For those unfamiliar with the specifics of cerebral palsy, it is a very serious medical condition affecting thousands of children each year, causing everything from vision, hearing and speech problems to muscle spasms, muscle stiffness and mobility issues. It is widely believed that cerebral palsy can and often does result from a brain injury sustained in utero, during delivery or shortly after birth.
Interestingly, researchers at the University of Oklahoma recently received a $1.135 million grant from the National Science Foundation’s National Robotics Initiative to fund their development of machinery designed to help infants diagnosed with cerebral palsy learn how to crawl.

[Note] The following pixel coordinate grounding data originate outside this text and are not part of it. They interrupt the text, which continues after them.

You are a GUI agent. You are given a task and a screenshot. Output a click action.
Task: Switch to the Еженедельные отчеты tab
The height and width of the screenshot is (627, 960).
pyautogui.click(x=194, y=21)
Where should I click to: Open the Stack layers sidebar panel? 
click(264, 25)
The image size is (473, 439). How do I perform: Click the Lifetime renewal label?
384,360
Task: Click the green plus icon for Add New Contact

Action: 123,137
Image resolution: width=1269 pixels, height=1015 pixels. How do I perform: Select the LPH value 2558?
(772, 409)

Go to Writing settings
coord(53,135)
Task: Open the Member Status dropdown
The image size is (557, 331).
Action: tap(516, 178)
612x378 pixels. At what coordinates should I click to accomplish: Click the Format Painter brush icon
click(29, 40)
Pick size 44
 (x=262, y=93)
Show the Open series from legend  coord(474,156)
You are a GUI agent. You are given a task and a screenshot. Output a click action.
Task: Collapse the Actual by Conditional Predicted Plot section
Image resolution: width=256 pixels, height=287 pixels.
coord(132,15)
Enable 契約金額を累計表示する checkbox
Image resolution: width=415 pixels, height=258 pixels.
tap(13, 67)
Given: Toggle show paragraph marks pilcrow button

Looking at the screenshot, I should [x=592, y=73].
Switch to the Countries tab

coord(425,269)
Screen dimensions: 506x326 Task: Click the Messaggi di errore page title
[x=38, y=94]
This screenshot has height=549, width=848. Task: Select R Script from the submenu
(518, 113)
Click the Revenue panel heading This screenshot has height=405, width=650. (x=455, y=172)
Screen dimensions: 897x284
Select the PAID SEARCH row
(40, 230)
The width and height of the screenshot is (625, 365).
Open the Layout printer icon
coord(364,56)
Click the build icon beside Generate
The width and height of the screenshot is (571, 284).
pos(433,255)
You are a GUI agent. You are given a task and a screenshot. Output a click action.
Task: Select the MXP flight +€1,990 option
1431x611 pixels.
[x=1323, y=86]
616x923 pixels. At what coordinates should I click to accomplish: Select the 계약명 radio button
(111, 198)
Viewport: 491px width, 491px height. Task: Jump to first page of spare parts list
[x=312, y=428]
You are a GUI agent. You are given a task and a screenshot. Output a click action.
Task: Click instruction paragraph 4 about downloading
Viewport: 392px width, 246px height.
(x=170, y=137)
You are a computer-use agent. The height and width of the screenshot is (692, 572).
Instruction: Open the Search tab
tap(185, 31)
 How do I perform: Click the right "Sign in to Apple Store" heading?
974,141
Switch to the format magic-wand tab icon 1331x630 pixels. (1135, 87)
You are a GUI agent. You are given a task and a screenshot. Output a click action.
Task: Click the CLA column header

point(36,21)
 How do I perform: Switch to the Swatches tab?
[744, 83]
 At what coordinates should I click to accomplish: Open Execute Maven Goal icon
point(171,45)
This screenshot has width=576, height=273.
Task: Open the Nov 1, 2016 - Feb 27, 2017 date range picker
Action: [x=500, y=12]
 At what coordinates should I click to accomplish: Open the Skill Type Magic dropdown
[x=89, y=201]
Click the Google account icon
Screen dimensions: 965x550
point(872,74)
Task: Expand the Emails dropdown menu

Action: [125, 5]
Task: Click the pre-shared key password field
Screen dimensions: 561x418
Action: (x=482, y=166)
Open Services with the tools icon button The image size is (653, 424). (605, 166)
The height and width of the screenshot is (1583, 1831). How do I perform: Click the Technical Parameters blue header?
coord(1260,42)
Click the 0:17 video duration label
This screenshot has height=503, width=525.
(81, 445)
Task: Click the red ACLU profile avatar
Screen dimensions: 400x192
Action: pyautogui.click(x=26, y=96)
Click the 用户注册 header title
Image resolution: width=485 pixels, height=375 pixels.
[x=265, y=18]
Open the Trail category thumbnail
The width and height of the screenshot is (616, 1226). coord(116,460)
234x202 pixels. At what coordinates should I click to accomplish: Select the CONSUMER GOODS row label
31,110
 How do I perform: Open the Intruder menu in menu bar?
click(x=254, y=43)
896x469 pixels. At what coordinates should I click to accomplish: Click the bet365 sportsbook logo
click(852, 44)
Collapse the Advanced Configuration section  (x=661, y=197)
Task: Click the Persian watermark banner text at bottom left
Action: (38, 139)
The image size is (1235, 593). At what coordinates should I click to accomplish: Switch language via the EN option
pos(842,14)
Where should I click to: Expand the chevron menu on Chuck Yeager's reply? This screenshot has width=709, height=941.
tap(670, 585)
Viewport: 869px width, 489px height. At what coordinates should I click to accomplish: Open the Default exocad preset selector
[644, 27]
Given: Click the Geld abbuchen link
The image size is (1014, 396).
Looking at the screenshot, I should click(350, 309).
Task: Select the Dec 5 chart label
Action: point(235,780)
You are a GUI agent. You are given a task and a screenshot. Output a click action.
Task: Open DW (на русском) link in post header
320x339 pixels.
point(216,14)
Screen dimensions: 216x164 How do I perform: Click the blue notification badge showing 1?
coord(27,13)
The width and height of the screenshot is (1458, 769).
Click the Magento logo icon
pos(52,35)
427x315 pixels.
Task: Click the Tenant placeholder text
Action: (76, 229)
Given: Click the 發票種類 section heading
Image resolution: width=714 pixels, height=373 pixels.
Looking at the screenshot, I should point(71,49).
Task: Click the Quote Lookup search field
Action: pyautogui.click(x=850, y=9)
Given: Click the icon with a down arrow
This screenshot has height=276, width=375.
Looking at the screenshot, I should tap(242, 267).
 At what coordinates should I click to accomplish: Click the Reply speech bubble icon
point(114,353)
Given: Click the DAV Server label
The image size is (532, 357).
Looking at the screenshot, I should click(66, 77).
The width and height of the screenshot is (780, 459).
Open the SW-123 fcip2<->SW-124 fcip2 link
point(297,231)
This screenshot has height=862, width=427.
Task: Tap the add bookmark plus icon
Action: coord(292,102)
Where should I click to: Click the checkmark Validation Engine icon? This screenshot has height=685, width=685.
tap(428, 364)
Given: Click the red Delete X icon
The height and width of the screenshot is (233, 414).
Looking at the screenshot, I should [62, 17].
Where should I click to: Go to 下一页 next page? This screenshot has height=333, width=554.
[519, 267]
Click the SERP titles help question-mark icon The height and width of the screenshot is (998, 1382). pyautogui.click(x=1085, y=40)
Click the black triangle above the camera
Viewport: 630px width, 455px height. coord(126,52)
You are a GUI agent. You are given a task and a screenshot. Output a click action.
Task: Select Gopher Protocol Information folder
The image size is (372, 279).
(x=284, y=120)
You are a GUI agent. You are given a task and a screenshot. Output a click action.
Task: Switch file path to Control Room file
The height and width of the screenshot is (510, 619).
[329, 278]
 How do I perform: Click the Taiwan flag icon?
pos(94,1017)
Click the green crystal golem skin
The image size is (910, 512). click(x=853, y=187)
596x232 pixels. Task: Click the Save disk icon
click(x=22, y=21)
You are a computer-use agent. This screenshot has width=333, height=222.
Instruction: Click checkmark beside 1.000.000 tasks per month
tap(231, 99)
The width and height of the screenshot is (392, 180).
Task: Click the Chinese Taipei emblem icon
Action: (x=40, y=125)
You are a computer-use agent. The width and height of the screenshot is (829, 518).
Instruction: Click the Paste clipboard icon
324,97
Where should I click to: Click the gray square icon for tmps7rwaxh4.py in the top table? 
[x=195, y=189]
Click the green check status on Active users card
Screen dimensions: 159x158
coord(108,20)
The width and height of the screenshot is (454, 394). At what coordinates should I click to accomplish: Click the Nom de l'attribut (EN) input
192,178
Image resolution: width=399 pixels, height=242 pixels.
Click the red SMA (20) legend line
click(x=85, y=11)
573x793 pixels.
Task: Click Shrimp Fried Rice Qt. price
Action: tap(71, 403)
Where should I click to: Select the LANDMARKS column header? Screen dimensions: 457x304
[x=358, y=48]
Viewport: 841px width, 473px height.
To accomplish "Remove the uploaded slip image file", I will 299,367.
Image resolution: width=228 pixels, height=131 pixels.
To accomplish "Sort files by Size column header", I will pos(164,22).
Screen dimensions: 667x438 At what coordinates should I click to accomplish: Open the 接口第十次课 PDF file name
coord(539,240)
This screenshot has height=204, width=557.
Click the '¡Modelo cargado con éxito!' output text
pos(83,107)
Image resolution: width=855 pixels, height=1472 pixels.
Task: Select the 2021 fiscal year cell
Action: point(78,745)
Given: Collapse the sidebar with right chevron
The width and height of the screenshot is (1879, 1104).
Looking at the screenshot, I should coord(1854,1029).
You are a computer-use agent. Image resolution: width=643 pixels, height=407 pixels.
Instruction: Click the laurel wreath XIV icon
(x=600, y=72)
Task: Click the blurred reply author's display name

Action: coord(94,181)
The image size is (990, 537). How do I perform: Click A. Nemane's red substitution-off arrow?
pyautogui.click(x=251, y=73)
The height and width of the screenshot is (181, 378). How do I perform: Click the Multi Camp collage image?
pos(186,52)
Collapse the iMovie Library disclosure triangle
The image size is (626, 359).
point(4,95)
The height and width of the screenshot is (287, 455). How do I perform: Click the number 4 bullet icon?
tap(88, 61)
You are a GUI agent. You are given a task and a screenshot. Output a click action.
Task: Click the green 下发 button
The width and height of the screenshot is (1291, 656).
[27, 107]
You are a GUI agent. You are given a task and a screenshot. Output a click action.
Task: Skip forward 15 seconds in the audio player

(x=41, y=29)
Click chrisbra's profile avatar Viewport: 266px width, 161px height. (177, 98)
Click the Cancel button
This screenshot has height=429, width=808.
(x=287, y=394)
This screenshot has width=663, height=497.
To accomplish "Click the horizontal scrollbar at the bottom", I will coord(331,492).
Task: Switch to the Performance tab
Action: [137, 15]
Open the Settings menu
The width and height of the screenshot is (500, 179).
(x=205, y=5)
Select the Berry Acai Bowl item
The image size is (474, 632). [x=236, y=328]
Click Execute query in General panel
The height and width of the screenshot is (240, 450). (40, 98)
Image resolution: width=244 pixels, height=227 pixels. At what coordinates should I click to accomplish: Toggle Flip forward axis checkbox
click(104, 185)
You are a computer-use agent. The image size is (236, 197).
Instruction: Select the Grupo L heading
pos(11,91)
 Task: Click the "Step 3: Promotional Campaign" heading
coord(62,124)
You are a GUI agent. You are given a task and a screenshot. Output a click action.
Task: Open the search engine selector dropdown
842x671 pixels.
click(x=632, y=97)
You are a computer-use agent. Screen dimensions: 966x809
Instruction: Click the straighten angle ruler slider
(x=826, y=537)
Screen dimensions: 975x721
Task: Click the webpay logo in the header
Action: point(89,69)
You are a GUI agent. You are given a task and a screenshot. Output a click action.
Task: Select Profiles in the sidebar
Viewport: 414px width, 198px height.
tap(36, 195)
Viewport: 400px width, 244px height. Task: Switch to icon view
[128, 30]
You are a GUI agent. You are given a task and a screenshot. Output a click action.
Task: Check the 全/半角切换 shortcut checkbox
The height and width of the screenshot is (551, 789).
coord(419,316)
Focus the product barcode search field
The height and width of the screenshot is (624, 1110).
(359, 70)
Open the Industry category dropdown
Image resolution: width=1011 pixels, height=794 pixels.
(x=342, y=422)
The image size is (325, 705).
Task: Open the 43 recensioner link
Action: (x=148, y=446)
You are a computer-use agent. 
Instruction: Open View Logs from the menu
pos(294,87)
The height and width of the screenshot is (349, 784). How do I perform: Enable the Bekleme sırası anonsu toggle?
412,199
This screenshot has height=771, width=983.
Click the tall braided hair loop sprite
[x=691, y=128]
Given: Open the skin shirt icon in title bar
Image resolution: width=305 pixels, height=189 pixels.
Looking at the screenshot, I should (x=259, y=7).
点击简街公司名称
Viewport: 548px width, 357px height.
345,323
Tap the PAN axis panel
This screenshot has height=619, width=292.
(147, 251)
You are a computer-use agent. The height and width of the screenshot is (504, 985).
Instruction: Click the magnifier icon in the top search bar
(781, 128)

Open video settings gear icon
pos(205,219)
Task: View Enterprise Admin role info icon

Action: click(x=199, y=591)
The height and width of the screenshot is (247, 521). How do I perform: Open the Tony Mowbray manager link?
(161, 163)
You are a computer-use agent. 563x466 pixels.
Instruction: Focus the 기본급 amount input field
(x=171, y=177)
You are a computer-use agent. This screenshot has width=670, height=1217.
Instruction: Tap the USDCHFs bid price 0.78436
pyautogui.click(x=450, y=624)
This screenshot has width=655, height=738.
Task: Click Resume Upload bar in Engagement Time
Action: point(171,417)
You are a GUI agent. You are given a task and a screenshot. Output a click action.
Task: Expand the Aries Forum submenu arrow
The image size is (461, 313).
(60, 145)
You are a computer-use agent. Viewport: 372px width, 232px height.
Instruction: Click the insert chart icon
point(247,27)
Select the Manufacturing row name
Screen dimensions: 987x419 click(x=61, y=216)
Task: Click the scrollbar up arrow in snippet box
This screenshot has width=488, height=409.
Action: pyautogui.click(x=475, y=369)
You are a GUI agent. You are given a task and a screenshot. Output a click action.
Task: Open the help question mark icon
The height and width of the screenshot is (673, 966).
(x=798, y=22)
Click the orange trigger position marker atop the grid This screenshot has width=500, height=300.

According to the researchers, babies with cerebral palsy are sometimes unable to perform the distinct bodily movements needed to crawl and will sometimes stop trying to practice crawling after several failed attempts. This is significant, they argue, because crawling enables babies to explore their surroundings, which in turn hastens their cognitive development and development in other areas.
Here, the researchers will use the grant money to further develop/improve upon their existing robotics, which were shown to help improve infant mobility. They also plan to devote some of the money to developing robotics that assist infants with cerebral palsy in making the transition from crawling to walking, and to monitoring their brains to see how they respond to the robotic assistance.
“The next step of this research is to increase the level of help that infants with or at risk for CP are getting. We are looking for combinations of assists that result in the best incentives for these infants,” said Prof. Thubi Kolobe. “We also want to see if there is a connection between what the infants are learning and what is happening in the brain.”
The researchers will begin testing the new robotics on six infants who do not have cerebral palsy in the spring of 2012. The following year, 24 infants will be used in clinical trials to test the robotics. No infants afflicted with cerebral palsy will be used to test the robotics designed to assist in the transition from crawling to walking.